Los buenos investigadores no siempre son buenos profesores

Profesor e investigador en salón de clases

Estudio revela que los estudiantes de licenciatura no evalúan con puntuaciones altas a los profesores que generan investigación y publicaciones. A diferencia de los alumnos de maestría que sí los califican bien.

Foto: bigstock.com

La investigación y la docencia están íntimamente ligadas, pero son actividades que requieren habilidades muy distintas, al menos es la deducción que arroja una reciente investigación.

Con el fin de establecer la relación que existe entre la calidad de la investigación y la calidad de la docencia, académicos de la Universidad de Maastricht y la Universidad de Tilburg, Países Bajos, se dieron a la tarea de comparar el aprovechamiento de miles de estudiantes dentro de un mismo curso, pero con distintos profesores.

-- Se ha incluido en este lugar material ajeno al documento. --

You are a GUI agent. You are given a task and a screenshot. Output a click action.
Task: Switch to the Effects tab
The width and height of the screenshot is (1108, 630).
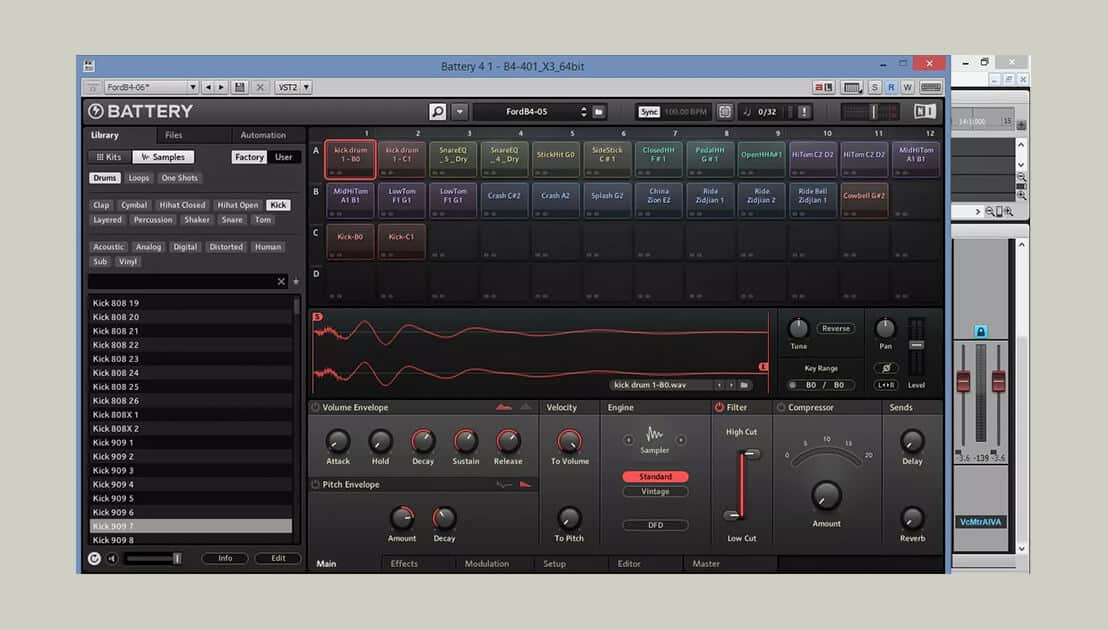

Para el estudio se consideraron la cantidad de registros de publicaciones hechas por los maestros, además de resultados en calificaciones de alumnos y evaluaciones de prácticas docentes.

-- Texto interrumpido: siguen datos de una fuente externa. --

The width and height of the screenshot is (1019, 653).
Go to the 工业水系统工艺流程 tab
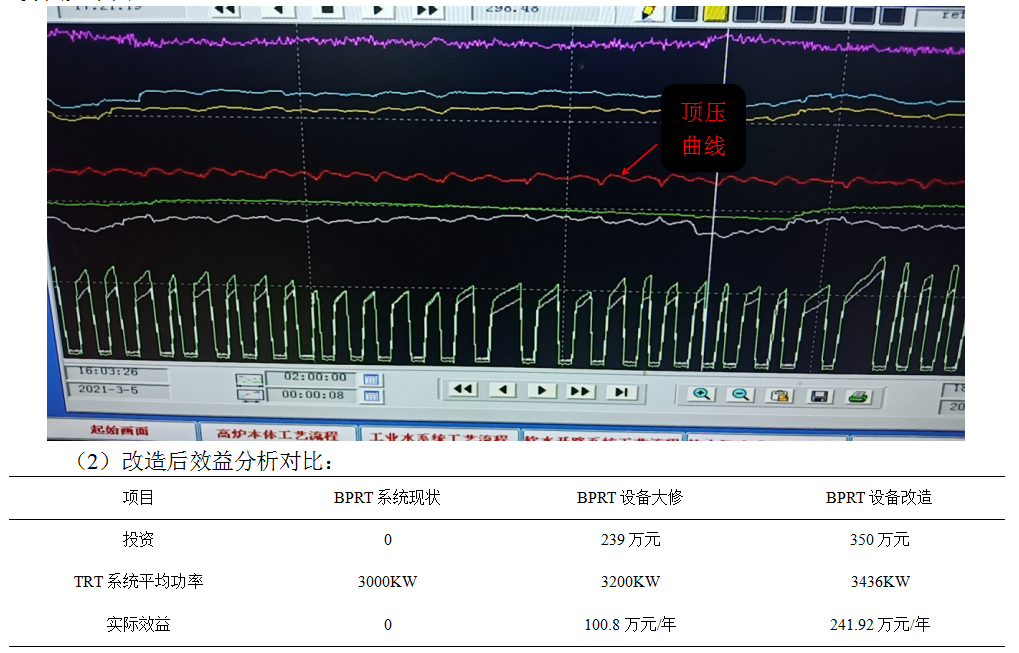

Hallazgos clave del estudio

  • Los estudiantes no dan puntuaciones más altas a los profesores con mayor número de publicaciones. Los alumnos de licenciatura incluso dan calificaciones más bajas que la media a los maestros que generan investigación y publicaciones.
  • Los estudiantes de maestría evalúan mejor a los profesores con investigación y publicaciones. Los analistas del estudio afirman que un excelente desempeño de investigación contribuye a una mayor calidad docente en los programas de maestría sólo si la calidad de la enseñanza es buena.
  • Es necesario considerar las habilidades docentes al realizar evaluaciones. Los puntajes de evaluación deben reflejar objetivamente la personalidad del maestro y la experiencia docente. De lo contrario, un profesor exigente podría ser evaluado de forma negativa en comparación con un maestro con estrategias divertidas.

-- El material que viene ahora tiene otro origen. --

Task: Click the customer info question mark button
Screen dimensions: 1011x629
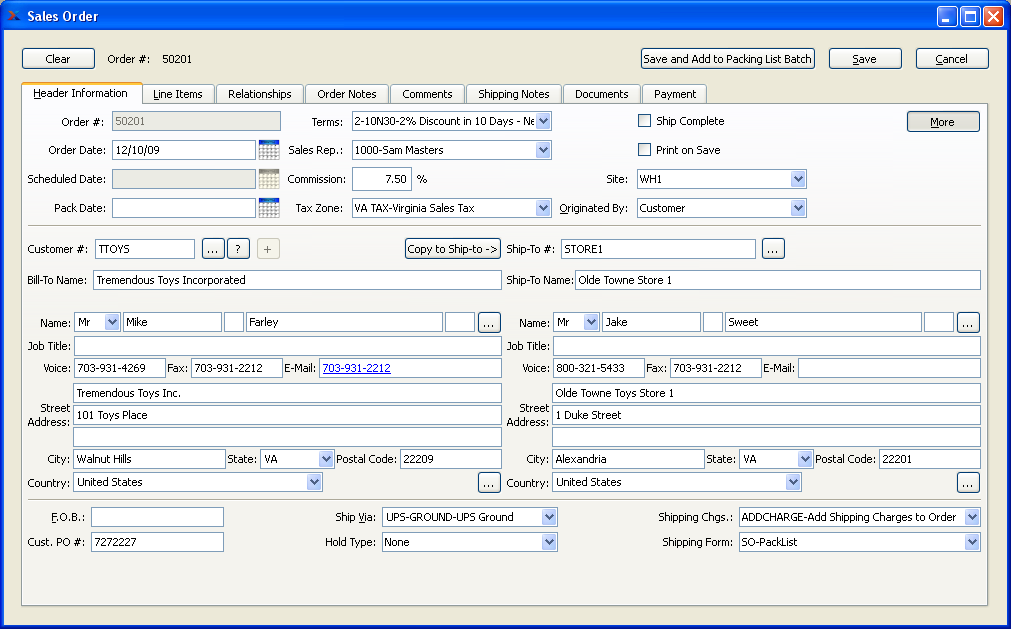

Saber si un profesor que investiga es evaluado positivamente o no, sirve para mejorar la distribución de recursos humanos. Por ejemplo, un profesor prolífico en investigación tal vez sea más efectivo en asignaturas de maestrías o especializaciones; su docencia puede ser más específica causando así mayor interés e interacción en los estudiantes.

De cualquier forma, mientras más preparado esté un profesor, más poderosa será su cátedra. La actividad de un docente requiere de trabajo de investigación, sin embargo, también necesita capacitación en habilidades instructivas para transmitir el contenido educativo de formas efectivas.